You know, it's a complicated issue because even the term "shrink" is sometimes shared with psychologists, and I generally address anyone with a PhD (even if it's in history, social work, nursing) as "Doctor" and I'm completely comfortable with that, but really, is someone with a PhD in English a "doctor"? No, they have a doctorate degree, but the professional designation is reserved, I think, for those who've graduated from medical and osteopathic schools. Dentists, podiatrists, and vets (and others, for example, neuropsychologists) do the same stuff as "doctors" -- they diagnose and treat illnesses, they have training that's at least as extensive as a people doc, the same prerequisite education, they've dissected those cadavers, they write prescriptions and perform surgery -- in my brain they are certainly doctors, but I bet if you ask them what they do at a party, they say 'I'm a vet/dentist' not I'm a doctor (the podiatrist probably says 'I'm a foot doctor' but hey).

Even without a white coat and a complete physical exam (...ah, I do sometimes check vital signs, ask a patient to walk, hold out their hands to evaluate a tremor, check for cogwheeling, order labs, request that medication vials be brought to the session)'s my view of why shrinks ARE docs.

Psychiatrists must attend medical school. To even get into medical school, certain pre-med requirements must be met and back-in-the-day these included: 2 semesters each of calculus, chemistry, organic chemistry, biology (one semester was biochemisty), physics, and all the sciences included lab courses as well. I believe a year of English is now required, my university back then required it for graduation as well as 2 years of a foreign language and some history/social sciences as well.
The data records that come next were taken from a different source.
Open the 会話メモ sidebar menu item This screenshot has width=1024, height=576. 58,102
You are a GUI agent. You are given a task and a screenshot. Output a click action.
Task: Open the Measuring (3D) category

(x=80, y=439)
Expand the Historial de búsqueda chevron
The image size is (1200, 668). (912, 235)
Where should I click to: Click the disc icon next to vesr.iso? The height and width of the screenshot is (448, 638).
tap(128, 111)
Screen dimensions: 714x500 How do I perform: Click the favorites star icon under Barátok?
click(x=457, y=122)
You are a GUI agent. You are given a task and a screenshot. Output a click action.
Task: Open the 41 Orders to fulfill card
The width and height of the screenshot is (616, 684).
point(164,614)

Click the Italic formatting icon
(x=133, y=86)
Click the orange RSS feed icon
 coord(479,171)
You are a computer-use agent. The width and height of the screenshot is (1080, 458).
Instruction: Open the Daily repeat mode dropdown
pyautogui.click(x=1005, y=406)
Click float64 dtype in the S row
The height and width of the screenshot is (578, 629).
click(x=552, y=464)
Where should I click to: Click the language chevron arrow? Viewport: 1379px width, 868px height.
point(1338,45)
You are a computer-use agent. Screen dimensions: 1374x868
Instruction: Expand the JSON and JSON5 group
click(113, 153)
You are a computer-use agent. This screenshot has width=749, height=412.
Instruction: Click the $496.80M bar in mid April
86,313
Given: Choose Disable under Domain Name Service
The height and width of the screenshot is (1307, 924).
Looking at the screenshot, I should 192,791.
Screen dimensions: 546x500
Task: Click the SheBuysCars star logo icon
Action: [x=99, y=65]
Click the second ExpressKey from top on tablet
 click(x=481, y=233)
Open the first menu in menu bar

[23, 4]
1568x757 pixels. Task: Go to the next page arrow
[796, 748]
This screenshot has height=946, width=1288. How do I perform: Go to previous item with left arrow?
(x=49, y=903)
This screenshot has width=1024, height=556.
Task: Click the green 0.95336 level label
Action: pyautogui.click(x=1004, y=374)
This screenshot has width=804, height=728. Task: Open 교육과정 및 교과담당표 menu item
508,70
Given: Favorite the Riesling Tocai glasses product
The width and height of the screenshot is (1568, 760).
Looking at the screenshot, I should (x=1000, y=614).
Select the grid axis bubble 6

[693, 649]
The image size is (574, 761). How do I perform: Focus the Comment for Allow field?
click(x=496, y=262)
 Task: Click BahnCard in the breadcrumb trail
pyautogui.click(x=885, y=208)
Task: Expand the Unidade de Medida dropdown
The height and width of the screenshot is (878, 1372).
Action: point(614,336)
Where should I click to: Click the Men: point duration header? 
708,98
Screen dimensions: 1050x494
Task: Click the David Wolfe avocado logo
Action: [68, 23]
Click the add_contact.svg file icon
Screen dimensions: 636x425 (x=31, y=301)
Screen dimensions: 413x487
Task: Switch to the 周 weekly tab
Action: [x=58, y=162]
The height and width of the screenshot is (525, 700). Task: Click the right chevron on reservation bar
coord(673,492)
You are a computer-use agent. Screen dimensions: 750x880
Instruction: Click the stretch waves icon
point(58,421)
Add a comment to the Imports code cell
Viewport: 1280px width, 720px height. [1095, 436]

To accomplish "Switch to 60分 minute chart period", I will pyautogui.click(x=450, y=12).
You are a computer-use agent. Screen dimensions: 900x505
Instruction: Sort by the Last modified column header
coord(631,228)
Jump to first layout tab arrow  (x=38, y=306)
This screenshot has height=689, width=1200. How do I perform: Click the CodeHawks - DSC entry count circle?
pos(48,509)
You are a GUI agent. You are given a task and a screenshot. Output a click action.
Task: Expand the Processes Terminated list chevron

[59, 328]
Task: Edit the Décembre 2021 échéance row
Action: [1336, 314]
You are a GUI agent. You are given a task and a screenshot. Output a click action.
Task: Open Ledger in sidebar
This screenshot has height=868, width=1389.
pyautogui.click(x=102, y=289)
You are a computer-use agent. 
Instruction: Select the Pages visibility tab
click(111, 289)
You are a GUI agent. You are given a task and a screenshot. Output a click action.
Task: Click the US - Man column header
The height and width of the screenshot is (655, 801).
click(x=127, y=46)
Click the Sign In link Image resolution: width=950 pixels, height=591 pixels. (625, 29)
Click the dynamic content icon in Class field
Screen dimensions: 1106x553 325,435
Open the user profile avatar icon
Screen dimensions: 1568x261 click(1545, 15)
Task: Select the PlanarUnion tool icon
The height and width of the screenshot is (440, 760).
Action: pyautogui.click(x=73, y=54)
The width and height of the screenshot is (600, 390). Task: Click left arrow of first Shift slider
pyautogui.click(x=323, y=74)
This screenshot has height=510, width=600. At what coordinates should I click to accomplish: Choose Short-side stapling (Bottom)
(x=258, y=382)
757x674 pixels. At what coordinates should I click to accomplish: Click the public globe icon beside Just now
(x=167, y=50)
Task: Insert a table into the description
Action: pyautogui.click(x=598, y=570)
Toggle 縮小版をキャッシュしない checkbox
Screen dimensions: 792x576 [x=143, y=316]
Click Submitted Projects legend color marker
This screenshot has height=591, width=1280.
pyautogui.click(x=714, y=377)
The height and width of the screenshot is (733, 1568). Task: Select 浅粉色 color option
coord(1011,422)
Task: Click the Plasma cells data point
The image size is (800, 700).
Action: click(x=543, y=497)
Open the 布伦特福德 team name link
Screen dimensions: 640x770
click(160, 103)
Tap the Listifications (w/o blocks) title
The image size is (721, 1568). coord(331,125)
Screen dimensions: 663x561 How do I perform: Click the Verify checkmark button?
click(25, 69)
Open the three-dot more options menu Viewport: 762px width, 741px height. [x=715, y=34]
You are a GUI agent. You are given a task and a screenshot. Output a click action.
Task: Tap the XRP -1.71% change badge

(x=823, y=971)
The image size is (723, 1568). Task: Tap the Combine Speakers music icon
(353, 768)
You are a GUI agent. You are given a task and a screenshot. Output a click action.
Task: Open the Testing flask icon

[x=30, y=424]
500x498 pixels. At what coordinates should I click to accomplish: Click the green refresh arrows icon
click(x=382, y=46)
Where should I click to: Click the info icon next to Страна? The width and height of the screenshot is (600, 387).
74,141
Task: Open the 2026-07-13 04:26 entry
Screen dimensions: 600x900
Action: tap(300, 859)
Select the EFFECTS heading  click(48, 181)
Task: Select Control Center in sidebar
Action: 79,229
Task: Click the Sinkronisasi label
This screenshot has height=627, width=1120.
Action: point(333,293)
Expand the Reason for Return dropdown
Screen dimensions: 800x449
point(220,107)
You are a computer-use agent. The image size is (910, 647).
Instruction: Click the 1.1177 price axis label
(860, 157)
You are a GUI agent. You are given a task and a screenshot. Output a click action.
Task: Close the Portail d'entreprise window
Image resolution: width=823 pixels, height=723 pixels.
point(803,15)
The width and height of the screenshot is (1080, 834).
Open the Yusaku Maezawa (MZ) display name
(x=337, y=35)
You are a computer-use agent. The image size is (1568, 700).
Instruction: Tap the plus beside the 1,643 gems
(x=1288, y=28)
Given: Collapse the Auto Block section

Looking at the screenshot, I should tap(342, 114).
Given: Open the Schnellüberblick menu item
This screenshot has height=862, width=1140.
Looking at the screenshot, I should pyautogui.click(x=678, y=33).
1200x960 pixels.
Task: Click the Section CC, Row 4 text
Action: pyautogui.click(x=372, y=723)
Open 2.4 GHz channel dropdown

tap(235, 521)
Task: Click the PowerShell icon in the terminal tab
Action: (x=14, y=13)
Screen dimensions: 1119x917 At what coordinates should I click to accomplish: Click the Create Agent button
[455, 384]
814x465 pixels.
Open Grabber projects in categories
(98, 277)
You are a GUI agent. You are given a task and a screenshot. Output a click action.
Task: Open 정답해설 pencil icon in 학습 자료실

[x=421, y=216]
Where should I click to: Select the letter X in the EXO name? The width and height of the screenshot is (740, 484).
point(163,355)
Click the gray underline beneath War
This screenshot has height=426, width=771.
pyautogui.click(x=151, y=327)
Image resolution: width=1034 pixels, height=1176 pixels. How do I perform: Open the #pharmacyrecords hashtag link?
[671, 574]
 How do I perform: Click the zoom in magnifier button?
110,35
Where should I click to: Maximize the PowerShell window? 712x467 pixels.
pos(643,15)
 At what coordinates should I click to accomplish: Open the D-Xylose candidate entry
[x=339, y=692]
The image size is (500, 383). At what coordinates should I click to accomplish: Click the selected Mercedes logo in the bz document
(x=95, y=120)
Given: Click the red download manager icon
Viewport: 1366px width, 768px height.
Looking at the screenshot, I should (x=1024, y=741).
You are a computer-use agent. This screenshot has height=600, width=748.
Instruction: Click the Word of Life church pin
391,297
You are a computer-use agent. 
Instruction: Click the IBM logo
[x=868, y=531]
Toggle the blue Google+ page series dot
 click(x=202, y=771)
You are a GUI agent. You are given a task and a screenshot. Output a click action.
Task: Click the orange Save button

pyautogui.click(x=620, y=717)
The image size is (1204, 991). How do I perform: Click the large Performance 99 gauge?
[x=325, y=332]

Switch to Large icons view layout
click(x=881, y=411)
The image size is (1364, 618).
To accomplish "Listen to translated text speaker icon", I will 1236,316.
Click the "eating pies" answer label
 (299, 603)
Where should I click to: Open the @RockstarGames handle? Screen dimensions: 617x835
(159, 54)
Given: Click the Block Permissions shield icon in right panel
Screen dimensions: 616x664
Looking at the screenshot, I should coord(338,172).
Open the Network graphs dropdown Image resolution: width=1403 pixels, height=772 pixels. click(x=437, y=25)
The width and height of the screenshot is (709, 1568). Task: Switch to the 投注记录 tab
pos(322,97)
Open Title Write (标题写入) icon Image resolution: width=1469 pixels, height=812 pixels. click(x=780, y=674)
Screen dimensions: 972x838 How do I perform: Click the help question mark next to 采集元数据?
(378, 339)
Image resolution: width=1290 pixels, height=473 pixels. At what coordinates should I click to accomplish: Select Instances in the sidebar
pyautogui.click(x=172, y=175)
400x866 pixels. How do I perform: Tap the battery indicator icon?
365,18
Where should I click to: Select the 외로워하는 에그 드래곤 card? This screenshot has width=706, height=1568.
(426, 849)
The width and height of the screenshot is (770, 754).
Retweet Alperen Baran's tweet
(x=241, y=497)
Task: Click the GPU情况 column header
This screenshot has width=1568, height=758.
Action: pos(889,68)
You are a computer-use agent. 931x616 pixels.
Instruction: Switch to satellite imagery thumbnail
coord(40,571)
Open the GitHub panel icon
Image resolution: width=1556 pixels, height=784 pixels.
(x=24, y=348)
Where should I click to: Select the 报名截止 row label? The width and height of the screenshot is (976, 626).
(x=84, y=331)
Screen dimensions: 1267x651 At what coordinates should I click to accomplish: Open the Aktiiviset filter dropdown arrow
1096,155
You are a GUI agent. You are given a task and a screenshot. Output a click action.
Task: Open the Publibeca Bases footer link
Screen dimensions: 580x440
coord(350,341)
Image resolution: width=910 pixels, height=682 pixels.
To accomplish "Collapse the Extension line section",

Medical School entails a two year pre-clinical course of study. I'm not sure I can remember all the courses I took, but here's a smattering: gross anatomy with cadaver dissection, histology (the study of cells), physiology, pathology, pharmacology, biochemistry, neuroanatomy, embryology, microbiology, immunology. With all the talk around about psychologist prescribing legislation which allows psychologists to prescribe psychotropics after taking a 10-week pharmacology course, I want to point out that pharmacology for medical students is a second year course, begun only after years of science prerequisites are met. That's another rant for another day. In the second year, medical students begin learning to perform physical exams and take medical histories.

The two final clinical years of medical school include for everyone (even shrinks): 12 weeks of internal medicine, 12 weeks of surgery, rotations in pediatrics, OB-GYN, psychiatry, neurology, and I maybe missing some other stuff. Surgery for me included a few weeks of cardiothoracic surgery, and electives in neurosurgery and plastic surgery. The fourth year has lots of elective time and time to interview for internships/residencies. I spent some time doing psych research in California, primary care on a Navajo reservation, psych rotations in hospitals I thought I might want to go to, cardiology, a pain service month, and I can't recall what else.

Before psychiatry training formally begins as a specific residency, a year of internship, hands on, being-a-doc is done-- a transitional year may include 6 months of psychiatry, I did a year of pure medicine and did the whole CCU/ICU/renal transplant unit/AIDS units stuff, no psychiatry.

Okay, then there were 3 years of psychiatry: inpatient, outpatient, electives, mostly just psychiatry except for when inpatients got physically sick and needed work-ups begun before the medicine folks arrived.

Many days, I feel like I've forgotten everything that doesn't have anything to do with psychiatry. Actually, I'm pretty sure I have. I haven't heard of half the meds people are on anymore, I forget the details of how lots of stuff works. My father-in-law asked if you pee less if you have one kidney...? does the second kidney double it's filtration rate? And I need to go look up what a mild decrease in T3-uptake means if the TSH and T4 are both normal.

I titled this Psychiatry's Identity Crisis, and if some surgeon or radiologist wants to fight... but really, amongst ourselves, we don't have a "crisis".